***** EXERCISE MATERIALS
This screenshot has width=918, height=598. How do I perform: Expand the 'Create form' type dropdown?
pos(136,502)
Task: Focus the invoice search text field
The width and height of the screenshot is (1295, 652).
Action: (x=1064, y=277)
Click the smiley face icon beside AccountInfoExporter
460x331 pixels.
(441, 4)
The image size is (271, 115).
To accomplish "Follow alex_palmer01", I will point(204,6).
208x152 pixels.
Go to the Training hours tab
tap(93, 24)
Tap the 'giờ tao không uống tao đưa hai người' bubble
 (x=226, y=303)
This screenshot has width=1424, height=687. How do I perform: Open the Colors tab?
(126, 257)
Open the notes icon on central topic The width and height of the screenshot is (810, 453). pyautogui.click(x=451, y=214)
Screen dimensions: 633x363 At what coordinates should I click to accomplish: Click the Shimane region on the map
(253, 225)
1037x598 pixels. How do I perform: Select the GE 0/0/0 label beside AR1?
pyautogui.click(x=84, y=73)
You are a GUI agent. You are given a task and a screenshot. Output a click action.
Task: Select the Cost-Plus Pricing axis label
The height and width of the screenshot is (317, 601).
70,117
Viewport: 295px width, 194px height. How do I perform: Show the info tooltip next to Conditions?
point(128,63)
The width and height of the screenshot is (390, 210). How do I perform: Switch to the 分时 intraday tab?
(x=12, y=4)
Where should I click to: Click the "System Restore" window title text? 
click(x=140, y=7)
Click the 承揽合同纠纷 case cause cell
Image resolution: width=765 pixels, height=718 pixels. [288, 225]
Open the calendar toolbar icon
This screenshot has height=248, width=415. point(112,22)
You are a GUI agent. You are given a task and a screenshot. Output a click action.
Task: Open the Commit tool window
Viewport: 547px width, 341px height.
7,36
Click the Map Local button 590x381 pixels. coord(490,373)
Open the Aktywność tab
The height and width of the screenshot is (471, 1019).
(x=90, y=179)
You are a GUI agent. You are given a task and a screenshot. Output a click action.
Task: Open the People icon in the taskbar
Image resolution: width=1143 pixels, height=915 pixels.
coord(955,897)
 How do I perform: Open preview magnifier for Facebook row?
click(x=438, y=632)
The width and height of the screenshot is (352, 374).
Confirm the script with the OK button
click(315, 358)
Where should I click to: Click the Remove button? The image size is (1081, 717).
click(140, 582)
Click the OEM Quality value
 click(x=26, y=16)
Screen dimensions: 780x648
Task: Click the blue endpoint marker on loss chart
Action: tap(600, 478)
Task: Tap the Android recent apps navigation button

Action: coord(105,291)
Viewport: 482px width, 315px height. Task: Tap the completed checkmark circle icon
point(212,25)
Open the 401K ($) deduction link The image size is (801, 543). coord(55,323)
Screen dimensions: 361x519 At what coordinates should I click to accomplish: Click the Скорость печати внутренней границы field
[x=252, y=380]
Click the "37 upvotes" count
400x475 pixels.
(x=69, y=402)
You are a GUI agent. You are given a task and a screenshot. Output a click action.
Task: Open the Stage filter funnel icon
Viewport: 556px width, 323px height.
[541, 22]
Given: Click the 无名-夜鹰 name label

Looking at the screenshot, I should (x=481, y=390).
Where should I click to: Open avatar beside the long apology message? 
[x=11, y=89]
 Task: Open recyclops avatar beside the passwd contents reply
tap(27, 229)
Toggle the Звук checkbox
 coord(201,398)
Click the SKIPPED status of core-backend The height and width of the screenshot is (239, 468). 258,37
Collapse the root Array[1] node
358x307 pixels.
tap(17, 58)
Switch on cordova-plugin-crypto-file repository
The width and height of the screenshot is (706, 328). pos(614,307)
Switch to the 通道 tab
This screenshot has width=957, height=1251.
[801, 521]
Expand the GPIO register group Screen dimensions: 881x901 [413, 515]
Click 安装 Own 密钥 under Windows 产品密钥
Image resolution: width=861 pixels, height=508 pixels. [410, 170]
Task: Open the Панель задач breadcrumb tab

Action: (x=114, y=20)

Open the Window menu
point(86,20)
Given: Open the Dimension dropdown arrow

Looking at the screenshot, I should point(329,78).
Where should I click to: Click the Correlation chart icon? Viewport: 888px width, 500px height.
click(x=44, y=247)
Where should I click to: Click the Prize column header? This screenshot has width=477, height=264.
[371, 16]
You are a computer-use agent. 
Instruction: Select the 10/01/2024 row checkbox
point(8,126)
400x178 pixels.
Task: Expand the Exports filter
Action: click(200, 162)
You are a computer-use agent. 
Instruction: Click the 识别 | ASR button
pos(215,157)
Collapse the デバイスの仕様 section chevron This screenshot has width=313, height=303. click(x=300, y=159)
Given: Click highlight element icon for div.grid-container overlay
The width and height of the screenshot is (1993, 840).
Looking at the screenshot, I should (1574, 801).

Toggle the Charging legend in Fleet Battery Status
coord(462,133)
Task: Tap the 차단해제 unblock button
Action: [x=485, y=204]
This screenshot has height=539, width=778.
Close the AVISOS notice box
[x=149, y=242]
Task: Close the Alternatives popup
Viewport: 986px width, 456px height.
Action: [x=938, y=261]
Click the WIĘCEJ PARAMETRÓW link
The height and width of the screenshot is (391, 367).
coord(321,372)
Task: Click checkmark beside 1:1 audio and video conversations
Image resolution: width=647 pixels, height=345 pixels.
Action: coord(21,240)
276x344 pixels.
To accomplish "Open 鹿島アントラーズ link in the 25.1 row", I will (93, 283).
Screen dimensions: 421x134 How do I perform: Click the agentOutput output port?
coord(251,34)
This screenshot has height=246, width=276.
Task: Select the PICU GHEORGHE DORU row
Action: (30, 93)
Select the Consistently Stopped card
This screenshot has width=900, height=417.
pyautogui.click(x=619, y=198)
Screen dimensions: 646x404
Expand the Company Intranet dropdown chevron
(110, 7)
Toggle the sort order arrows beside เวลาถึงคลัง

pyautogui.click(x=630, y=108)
**********
• _EXERCISE INSTRUCTIONS_:
Go through the material line by line. Show each line that contains the string "will".

• _EXERCISE RESPONSE_:
To accomplish "Follow alex_palmer01", I will point(204,6).
To accomplish "Open 鹿島アントラーズ link in the 25.1 row", I will (93, 283).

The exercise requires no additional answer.